Pengakuan Agen Mossad: Kami Ciptakan Dunia Palsu, Kami Menulis Skenario, Kami Sutradara dan Produsernya
Kisah bagaimana agen Mossad bekerja dalam operasi serangan pager di Lebanon yang menargetkan kelompok perlawanan Hizbullah.
Salah satu operasi intelijen Israel Mossad yang mendapat sorotan luas di berbagai media internasional tahun lalu adalah ketika mereka melancarkan aksi serangan paling rumit dan berani dalam sejarah kontraintelijen: serangan bom pager atau penyeranta terhadap kelompok Hizbullah di Lebanon.
Empat bulan setelah operasi itu, Lesley Stahl dari stasiun televisi CBS melalui program 60 Minutes mewawancarai dua agen Mossad senior yang baru saja pensiun. Dalam wawancara itu agen Mossad bernama Michael (bukan nama sebenarnya), membeberkan bagaimana mereka menjalankan operasi serangan pager mematikan itu.
Lesley Stahl: Anda disebut sebagai case officer. Apa sebenarnya case officer itu?

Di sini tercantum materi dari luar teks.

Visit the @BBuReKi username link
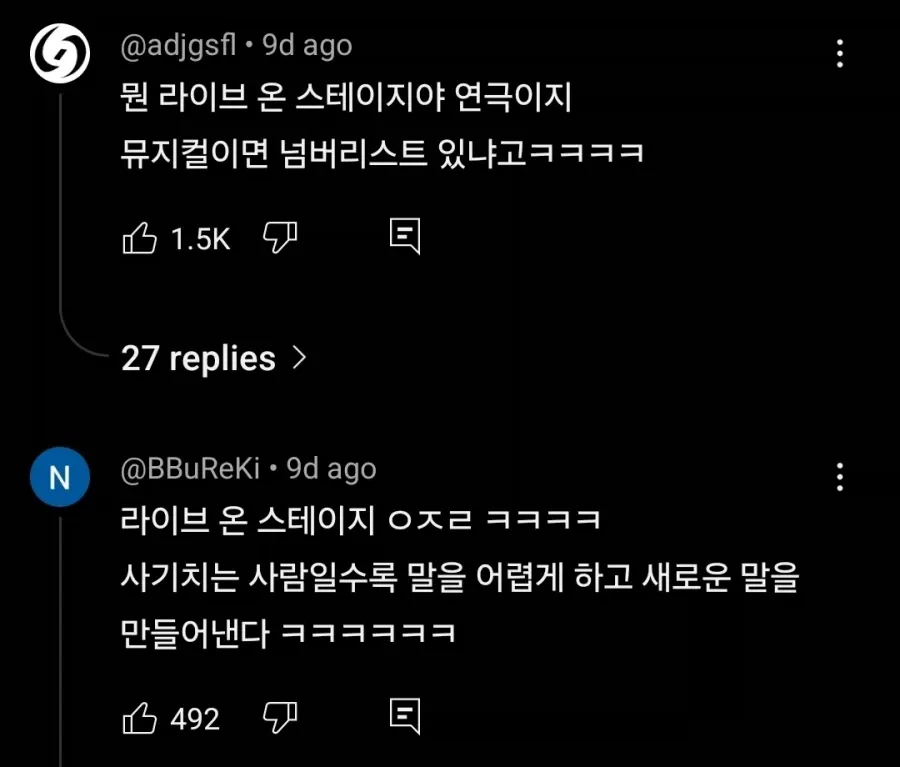 pos(190,469)
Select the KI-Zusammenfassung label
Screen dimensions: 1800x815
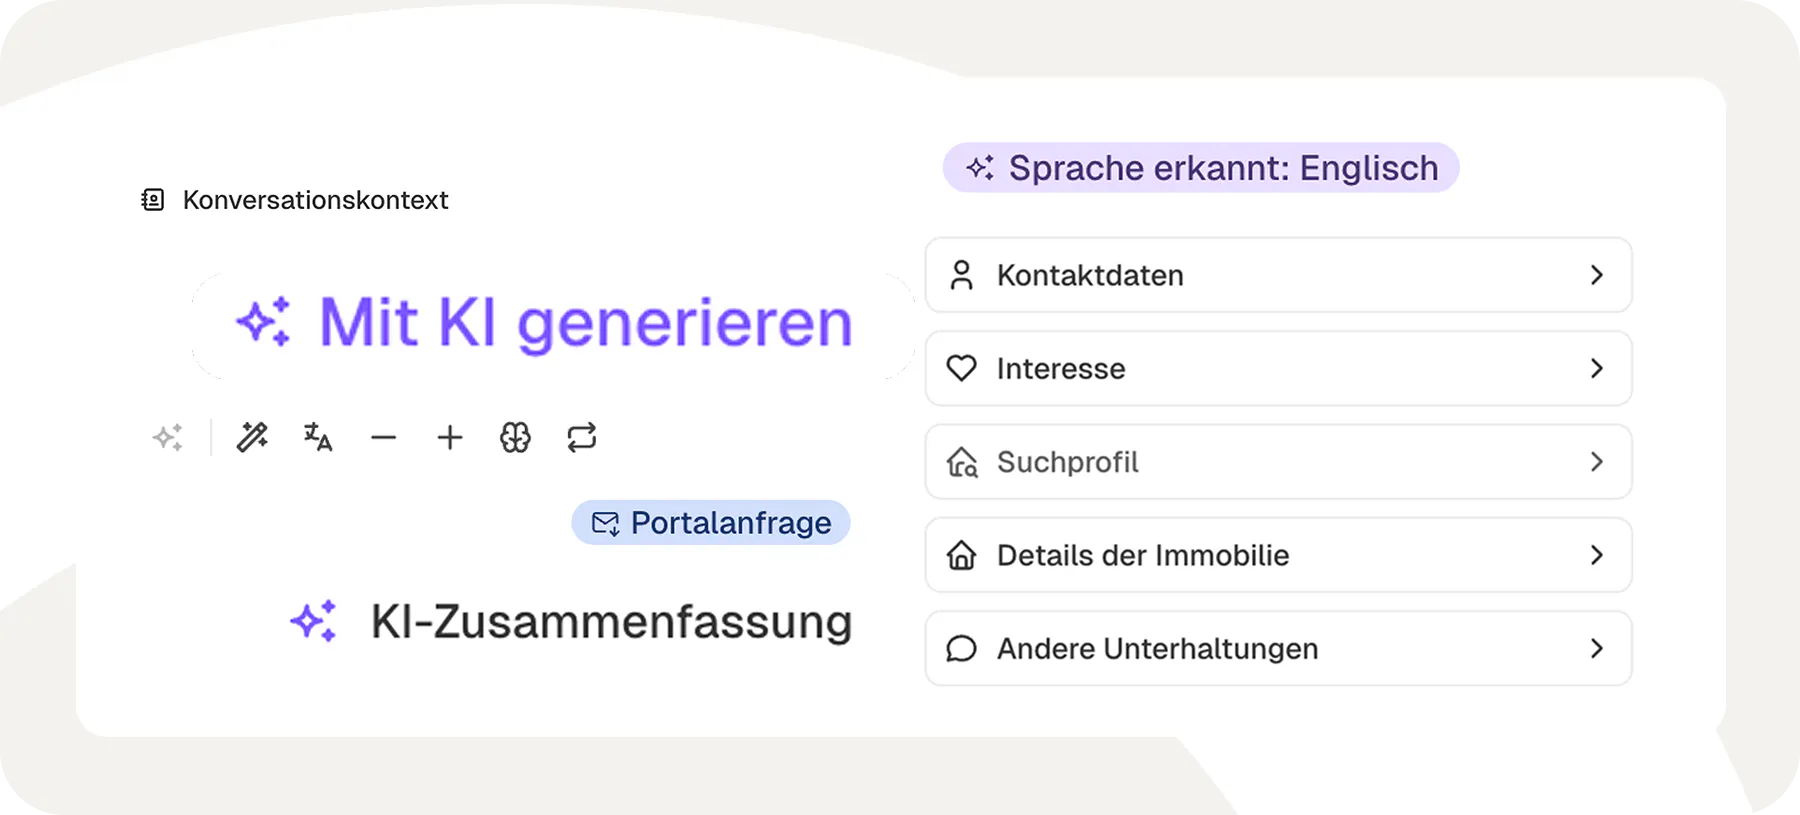click(x=611, y=621)
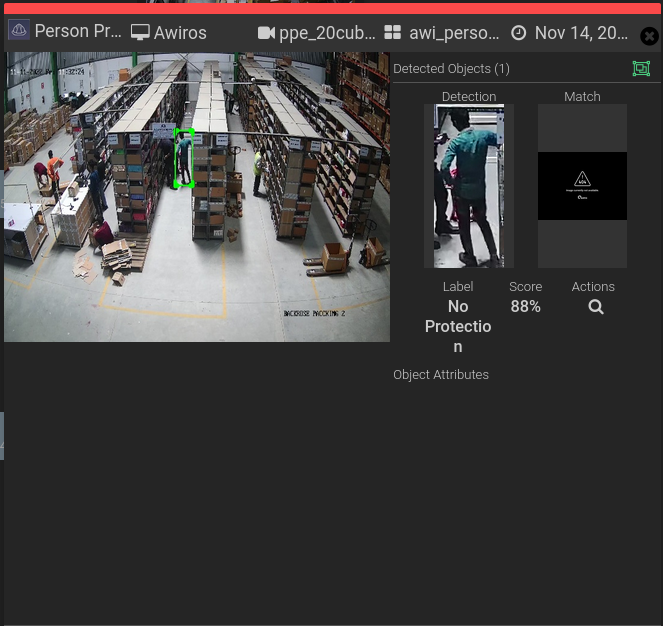This screenshot has height=626, width=663.
Task: Click the video camera icon for ppe_20cub
Action: pos(266,32)
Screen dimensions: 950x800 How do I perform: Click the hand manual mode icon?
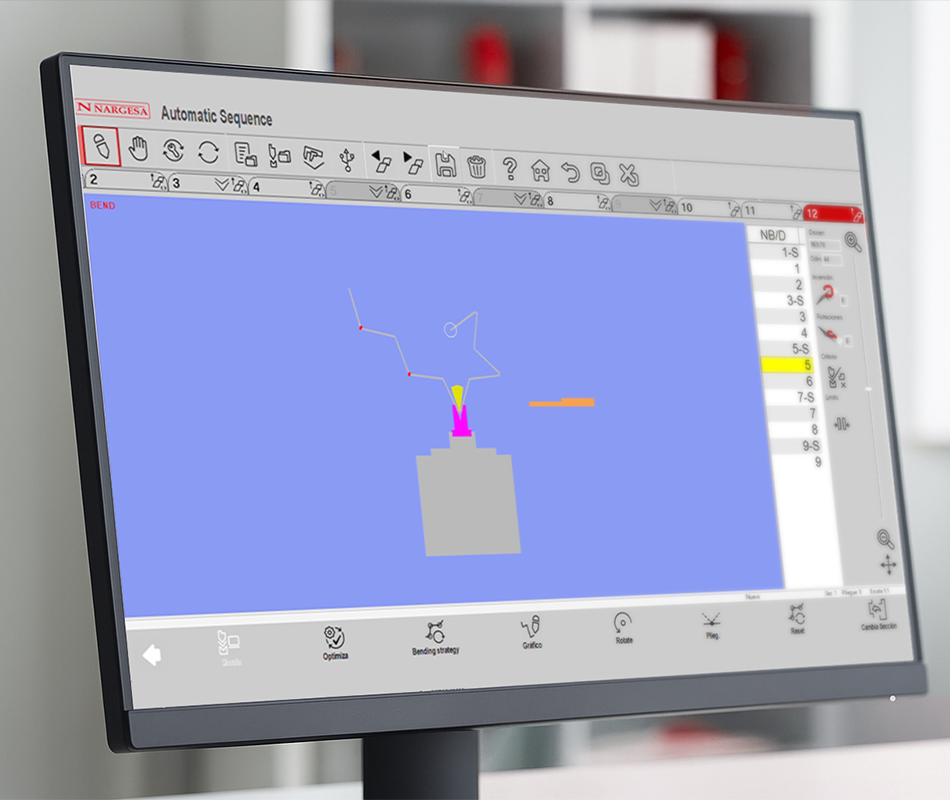[138, 150]

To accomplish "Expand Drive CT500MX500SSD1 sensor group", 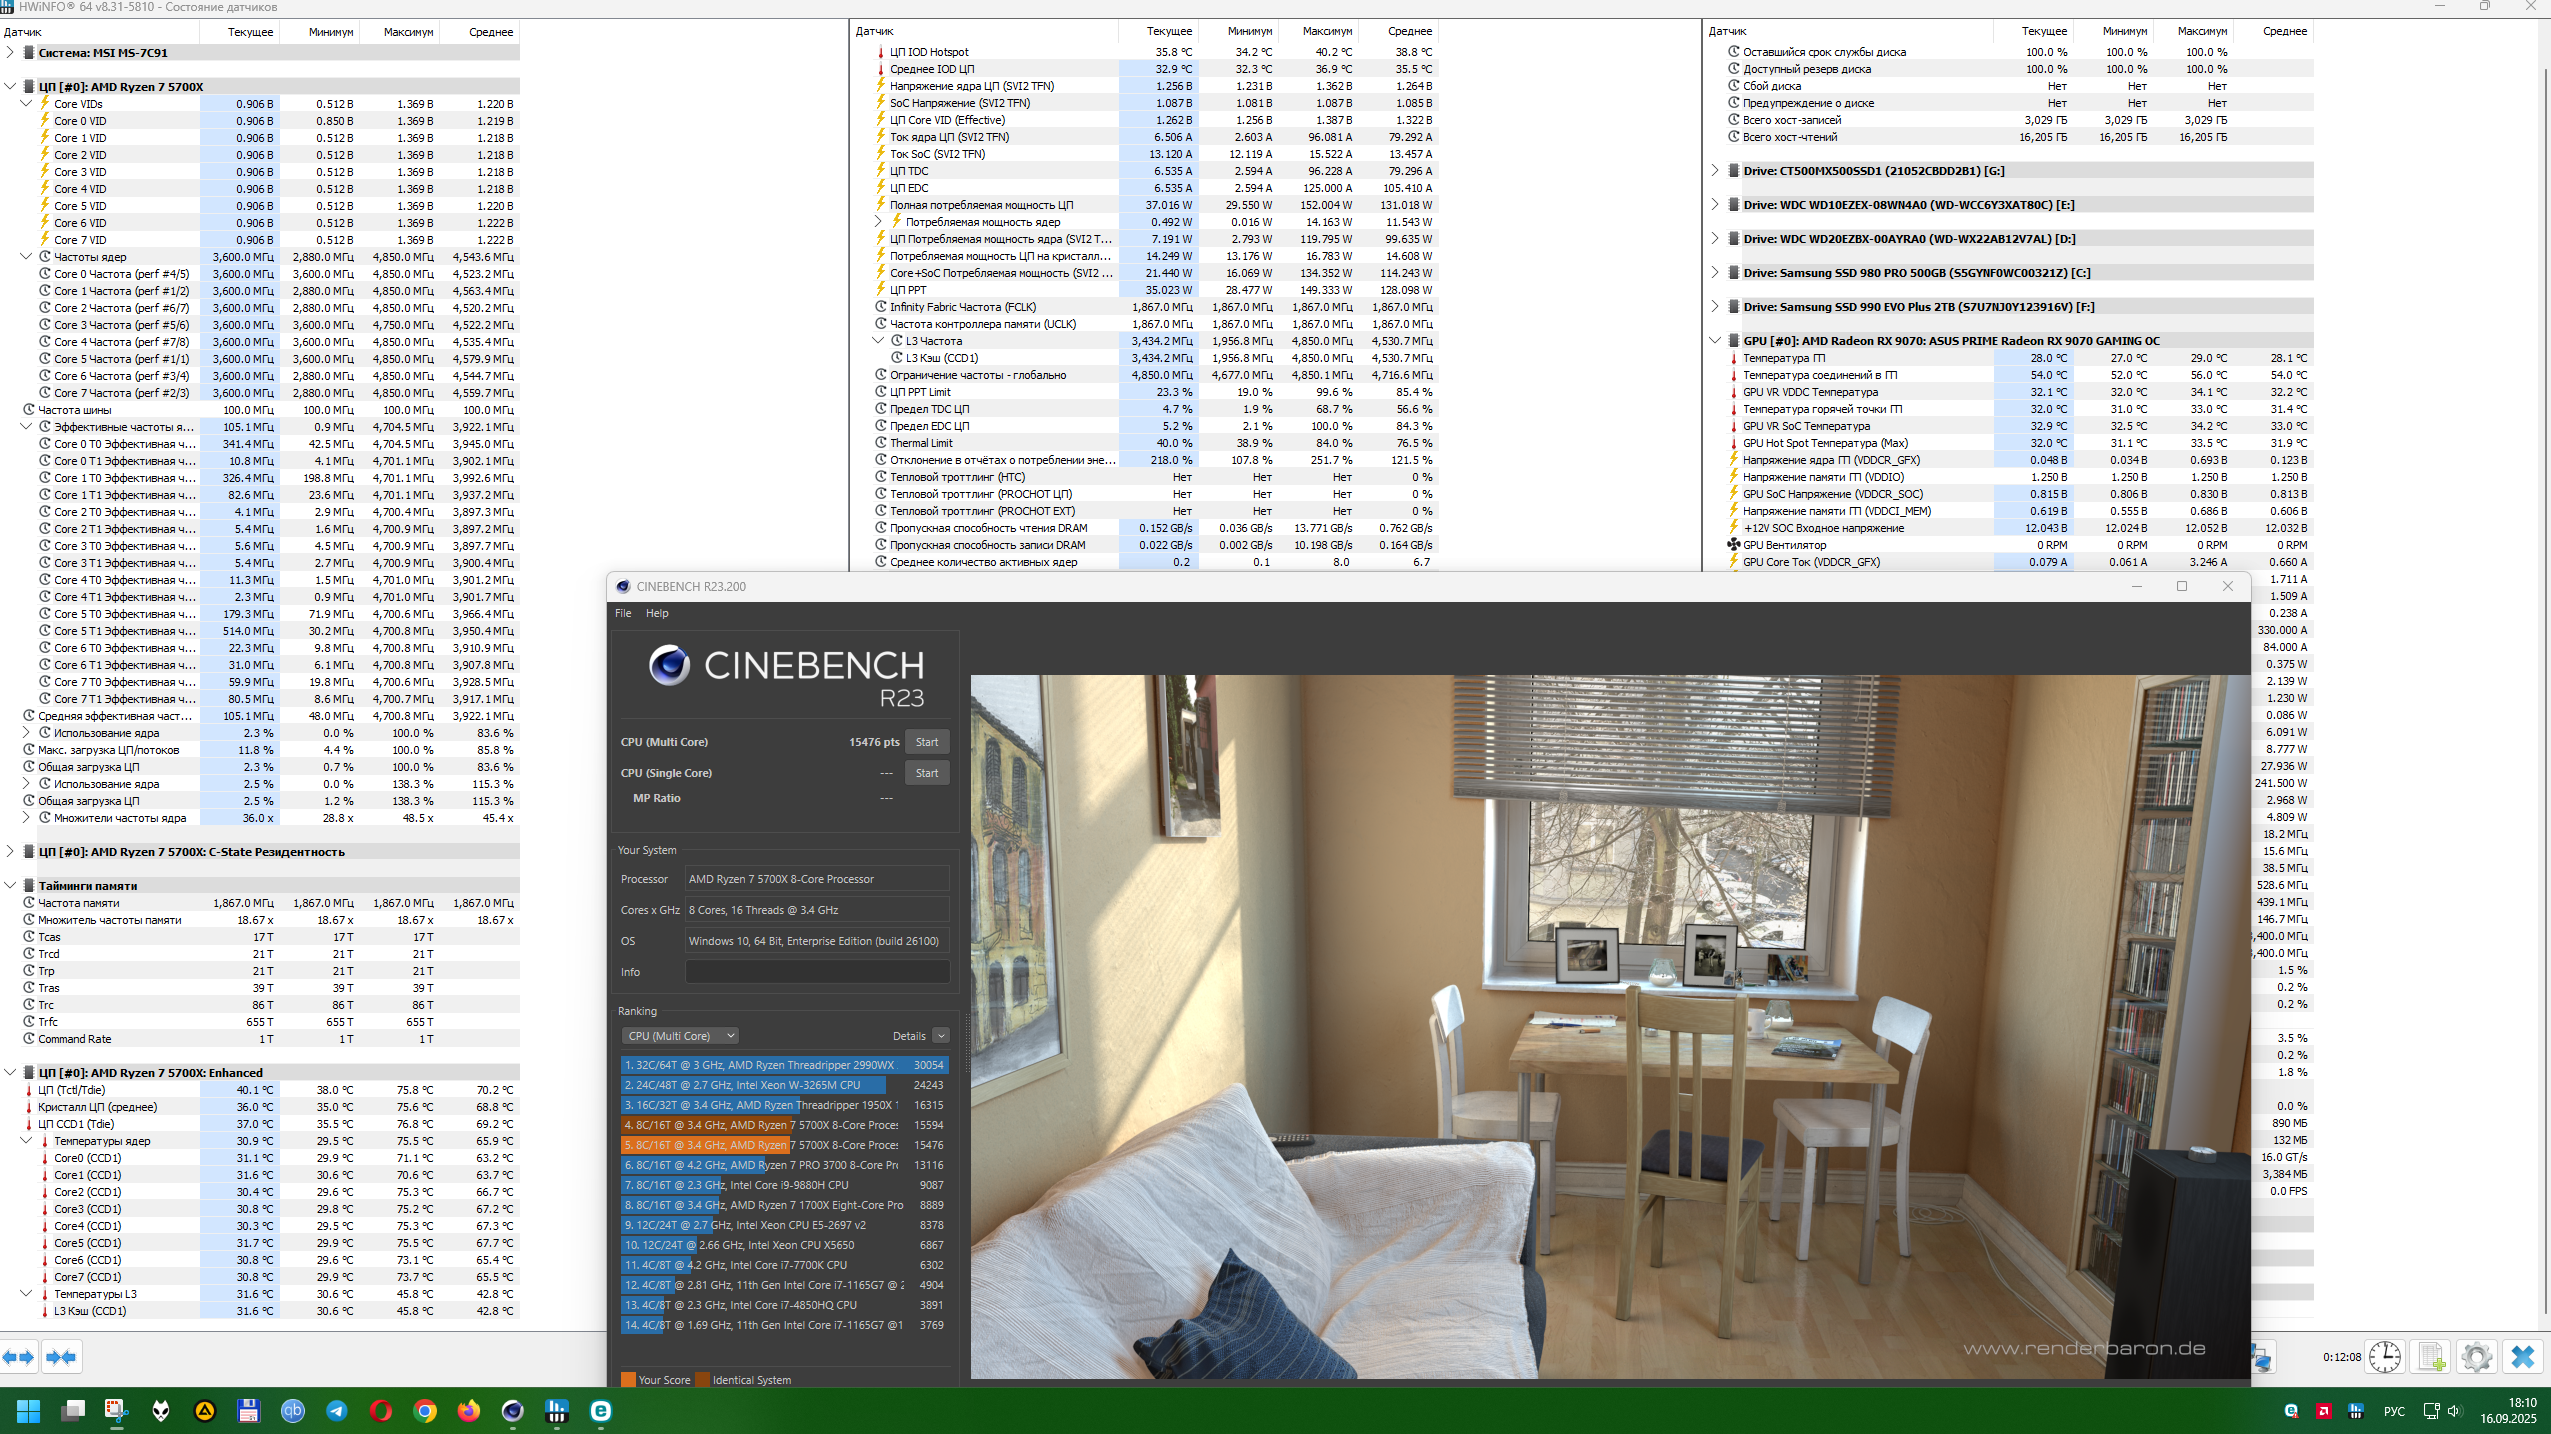I will tap(1715, 171).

Michael: Case officer adalah pemimpin operasi. Dia adalah komandan operasi tersebut.
Operasi ini dimulai 10 tahun lalu. Bukan dengan pager, tetapi dengan mempersenjatai walkie-talkie.
Michael: Walkie-talkie adalah senjata, seperti peluru, rudal, atau mortir.
Lesley Stahl: Jadi, bom walkie-talkie?
Michael: Bom walkie-talkie. Di dalam baterainya, terdapat alat peledak.
Lesley Stahl: Dan itu adalah penemuan? Memasukkan alat peledak yang tidak dapat dideteksi ke dalam baterai?
Michael: Benar. Dibuat di Israel.
Lesley Stahl: Di Mossad?
Michael: Ya.
Lesley Stahl: Seperti yang saya pahami, walkie-talkie ini dimasukkan ke dalam rompi taktis yang dikenakan prajurit, lalu disimpan di saku.
Michael: Benar.
Lesley Stahl: Dekat dengan jantung.
Michael: Ya.
Lesley Stahl: Jadi Israel menjual perangkat ini ke Hizbullah. Hizbullah membayar untuk senjata yang akan digunakan melawan mereka sendiri.
Michael: Mereka mendapatkan harga yang bagus.
Harga yang "bagus" tidak boleh terlalu murah agar tidak mencurigakan. Pada akhirnya, Hizbullah membeli lebih dari 16.000 walkie-talkie yang bisa meledak ini, yang kemudian tidak diaktifkan oleh Israel selama 10 tahun hingga operasi pada bulan September.
Lesley Stahl: Bagaimana Anda meyakinkan Hizbullah untuk membeli ini?
Michael: Jelas mereka tidak tahu bahwa mereka membeli dari Israel.
Lesley Stahl: Dari siapa mereka pikir mereka membelinya?
Michael: Kami memiliki berbagai kemungkinan untuk menciptakan perusahaan asing yang tidak dapat dilacak kembali ke Israel.
Perusahaan cangkang di atas perusahaan cangkang untuk memengaruhi rantai pasok sesuai keinginan kami. Kami menciptakan dunia palsu. Kami adalah perusahaan produksi global. Kami menulis skenario, kami sutradara, kami produser, kami aktor utama, dan dunia adalah panggung kami.
Di kantor lama Mossad ada sebuah moto yang diambil dari Amsal 24:6, secara sederhana berbunyi: lakukan perang melalui penipuan dan tipu muslihat – seperti "asap dan cermin" milik CIA.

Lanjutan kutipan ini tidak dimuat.